• _TASK TO COMPLETE_: The answer should hold only the line with "atra (959, 405)" and each line after it through the last line of the material, exactly.

• _ENTRIES PROVIDED_:
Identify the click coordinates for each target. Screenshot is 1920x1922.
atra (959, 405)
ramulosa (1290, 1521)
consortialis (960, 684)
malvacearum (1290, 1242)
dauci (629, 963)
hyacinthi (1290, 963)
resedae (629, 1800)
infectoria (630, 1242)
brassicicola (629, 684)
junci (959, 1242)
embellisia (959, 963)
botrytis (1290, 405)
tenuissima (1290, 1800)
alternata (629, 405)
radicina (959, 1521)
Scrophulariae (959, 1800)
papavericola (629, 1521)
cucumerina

• _YOUR SOLUTION_:
atra (959, 405)
ramulosa (1290, 1521)
consortialis (960, 684)
malvacearum (1290, 1242)
dauci (629, 963)
hyacinthi (1290, 963)
resedae (629, 1800)
infectoria (630, 1242)
brassicicola (629, 684)
junci (959, 1242)
embellisia (959, 963)
botrytis (1290, 405)
tenuissima (1290, 1800)
alternata (629, 405)
radicina (959, 1521)
Scrophulariae (959, 1800)
papavericola (629, 1521)
cucumerina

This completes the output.